Given records
————————

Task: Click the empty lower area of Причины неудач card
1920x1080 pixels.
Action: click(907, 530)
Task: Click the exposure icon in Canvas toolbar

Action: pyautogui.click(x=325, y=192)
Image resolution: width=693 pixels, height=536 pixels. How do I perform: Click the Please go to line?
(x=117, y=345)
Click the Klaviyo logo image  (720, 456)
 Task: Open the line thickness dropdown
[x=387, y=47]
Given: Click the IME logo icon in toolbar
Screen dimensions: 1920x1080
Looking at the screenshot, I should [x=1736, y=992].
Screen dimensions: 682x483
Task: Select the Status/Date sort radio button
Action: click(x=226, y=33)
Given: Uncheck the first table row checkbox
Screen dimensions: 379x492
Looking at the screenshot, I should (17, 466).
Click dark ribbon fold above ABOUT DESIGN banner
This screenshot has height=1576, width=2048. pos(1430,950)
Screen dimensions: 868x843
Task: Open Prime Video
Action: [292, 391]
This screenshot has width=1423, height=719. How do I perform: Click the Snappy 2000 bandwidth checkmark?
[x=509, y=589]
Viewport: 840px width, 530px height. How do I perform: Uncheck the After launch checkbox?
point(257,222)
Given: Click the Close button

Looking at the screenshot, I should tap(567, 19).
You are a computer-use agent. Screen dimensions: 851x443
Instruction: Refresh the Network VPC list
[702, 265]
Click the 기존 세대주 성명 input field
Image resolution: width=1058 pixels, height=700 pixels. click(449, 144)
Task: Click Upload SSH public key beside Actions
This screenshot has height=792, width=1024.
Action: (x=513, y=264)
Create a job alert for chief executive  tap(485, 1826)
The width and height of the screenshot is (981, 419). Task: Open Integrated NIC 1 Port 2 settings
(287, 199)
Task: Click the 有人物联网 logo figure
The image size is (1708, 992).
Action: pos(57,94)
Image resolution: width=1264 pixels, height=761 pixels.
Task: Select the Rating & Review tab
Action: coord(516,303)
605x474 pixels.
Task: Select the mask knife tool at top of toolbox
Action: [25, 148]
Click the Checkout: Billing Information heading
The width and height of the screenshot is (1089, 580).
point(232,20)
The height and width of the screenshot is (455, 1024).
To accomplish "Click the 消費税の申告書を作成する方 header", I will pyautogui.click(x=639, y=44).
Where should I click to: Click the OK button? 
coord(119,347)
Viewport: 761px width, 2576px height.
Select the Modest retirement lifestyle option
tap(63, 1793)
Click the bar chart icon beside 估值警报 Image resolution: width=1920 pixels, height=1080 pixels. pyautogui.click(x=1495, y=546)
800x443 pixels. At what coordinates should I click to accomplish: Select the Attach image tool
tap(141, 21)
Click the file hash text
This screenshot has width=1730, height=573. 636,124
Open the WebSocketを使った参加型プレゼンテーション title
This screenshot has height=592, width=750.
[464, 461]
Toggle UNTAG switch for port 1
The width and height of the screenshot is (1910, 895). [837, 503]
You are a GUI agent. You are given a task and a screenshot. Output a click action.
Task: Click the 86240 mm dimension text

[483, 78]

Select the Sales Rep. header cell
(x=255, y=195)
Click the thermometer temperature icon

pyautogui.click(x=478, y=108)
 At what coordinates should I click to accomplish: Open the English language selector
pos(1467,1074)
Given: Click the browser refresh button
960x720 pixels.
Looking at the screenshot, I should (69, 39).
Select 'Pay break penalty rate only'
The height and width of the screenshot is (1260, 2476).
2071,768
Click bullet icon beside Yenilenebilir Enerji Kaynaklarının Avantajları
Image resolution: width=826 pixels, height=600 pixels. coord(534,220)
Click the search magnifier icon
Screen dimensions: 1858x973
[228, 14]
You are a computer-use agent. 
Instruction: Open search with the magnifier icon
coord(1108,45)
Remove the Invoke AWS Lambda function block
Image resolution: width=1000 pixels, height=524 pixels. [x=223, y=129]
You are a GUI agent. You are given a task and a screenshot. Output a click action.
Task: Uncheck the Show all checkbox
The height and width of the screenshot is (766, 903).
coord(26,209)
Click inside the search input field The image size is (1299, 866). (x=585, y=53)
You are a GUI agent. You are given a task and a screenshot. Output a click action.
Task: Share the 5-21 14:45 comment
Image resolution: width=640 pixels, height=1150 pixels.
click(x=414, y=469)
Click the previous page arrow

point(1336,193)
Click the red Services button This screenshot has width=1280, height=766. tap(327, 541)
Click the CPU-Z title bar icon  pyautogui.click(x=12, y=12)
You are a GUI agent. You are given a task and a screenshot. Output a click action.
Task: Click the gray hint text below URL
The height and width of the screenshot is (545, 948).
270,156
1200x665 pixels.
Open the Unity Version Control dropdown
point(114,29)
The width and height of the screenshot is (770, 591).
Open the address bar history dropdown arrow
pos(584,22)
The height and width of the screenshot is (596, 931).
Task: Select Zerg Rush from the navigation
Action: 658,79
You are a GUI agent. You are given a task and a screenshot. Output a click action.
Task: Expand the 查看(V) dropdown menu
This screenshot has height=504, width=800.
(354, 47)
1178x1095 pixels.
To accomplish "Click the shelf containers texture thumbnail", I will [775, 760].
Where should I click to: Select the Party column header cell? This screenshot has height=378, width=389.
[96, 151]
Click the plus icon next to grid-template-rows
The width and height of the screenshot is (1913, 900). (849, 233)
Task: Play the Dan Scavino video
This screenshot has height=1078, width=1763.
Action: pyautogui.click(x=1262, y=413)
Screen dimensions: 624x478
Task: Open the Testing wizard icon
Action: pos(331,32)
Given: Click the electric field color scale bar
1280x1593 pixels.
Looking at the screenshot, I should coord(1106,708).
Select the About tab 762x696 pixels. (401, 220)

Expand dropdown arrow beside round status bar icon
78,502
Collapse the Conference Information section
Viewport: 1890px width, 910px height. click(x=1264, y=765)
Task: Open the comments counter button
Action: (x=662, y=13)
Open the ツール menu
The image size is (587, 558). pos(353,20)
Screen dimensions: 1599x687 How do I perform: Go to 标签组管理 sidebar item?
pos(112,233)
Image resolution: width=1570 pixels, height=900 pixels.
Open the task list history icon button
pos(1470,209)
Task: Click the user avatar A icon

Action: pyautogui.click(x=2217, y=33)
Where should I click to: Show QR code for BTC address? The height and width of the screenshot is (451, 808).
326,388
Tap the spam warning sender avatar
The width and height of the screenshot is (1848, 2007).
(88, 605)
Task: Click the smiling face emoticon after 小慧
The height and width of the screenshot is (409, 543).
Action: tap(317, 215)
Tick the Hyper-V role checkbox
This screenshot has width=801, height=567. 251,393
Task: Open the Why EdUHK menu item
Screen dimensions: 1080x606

————————

Rewrite the lines as a numbered list, starting at the line containing "Given: Click the electric" and ending with the line containing "pos(112,233)" (include that line). Skip any blank lines.

1. Given: Click the electric field color scale bar
2. 1280x1593 pixels.
3. Looking at the screenshot, I should coord(1106,708).
4. Select the About tab 762x696 pixels. (401, 220)
5. Expand dropdown arrow beside round status bar icon
6. 78,502
7. Collapse the Conference Information section
8. Viewport: 1890px width, 910px height. click(x=1264, y=765)
9. Task: Open the comments counter button
10. Action: (x=662, y=13)
11. Open the ツール menu
12. The image size is (587, 558). pos(353,20)
13. Screen dimensions: 1599x687 How do I perform: Go to 标签组管理 sidebar item?
14. pos(112,233)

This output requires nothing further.